»»

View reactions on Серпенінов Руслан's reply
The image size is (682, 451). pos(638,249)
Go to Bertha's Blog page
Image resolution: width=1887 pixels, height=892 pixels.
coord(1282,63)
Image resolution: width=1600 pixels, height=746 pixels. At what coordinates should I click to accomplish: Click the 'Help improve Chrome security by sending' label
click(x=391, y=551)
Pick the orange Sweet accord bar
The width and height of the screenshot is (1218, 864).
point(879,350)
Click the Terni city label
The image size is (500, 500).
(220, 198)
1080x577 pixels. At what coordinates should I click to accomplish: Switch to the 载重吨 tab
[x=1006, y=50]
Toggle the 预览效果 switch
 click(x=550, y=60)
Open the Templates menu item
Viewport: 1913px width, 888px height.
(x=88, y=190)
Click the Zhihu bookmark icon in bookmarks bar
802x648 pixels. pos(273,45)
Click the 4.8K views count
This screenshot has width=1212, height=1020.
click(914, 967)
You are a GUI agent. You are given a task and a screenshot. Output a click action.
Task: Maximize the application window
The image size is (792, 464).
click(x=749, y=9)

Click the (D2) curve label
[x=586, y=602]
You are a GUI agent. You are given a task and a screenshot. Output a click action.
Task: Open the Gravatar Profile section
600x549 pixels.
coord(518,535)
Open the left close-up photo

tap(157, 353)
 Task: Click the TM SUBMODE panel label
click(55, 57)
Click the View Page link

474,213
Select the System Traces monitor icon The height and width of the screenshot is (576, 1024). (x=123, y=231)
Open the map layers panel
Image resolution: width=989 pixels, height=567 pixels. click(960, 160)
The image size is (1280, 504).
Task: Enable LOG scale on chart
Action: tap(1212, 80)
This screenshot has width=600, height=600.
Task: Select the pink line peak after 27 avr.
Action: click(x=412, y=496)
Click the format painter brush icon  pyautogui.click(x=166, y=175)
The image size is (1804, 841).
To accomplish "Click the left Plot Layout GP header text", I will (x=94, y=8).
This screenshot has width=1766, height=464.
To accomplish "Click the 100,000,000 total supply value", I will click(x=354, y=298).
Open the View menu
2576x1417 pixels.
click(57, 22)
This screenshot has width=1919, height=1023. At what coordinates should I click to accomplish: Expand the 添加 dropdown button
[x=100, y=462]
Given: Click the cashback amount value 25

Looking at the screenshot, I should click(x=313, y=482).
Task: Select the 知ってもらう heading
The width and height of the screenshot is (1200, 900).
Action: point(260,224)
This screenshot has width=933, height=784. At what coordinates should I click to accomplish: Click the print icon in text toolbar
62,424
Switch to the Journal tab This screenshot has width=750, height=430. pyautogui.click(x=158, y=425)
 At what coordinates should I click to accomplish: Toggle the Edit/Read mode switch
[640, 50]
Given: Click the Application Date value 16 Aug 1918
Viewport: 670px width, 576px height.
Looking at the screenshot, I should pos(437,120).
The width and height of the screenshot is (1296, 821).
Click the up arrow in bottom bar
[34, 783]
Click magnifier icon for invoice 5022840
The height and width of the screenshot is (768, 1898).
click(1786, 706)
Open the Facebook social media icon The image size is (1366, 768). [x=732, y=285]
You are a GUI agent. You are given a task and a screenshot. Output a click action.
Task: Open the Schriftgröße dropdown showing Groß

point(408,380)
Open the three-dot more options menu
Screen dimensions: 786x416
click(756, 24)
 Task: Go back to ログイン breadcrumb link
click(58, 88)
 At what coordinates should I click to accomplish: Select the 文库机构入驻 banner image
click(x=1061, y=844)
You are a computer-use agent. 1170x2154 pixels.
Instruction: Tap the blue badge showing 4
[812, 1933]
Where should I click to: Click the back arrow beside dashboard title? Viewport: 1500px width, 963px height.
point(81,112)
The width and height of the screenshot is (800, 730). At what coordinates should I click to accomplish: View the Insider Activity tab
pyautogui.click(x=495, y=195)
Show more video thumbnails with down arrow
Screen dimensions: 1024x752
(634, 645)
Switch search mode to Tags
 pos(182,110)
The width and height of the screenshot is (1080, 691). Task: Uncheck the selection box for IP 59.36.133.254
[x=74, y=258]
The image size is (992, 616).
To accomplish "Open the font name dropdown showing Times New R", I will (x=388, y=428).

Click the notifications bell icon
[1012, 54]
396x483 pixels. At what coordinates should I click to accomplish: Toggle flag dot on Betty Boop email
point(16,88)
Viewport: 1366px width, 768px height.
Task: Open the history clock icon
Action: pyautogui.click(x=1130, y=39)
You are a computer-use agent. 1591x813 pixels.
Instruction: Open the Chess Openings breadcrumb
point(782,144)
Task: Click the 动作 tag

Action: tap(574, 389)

««

Instructions to follow: Now copy each line of the entries that mentions "will".

Result for this task:
To accomplish "Click the left Plot Layout GP header text", I will (x=94, y=8).
To accomplish "Click the 100,000,000 total supply value", I will click(x=354, y=298).
To accomplish "Open the font name dropdown showing Times New R", I will (x=388, y=428).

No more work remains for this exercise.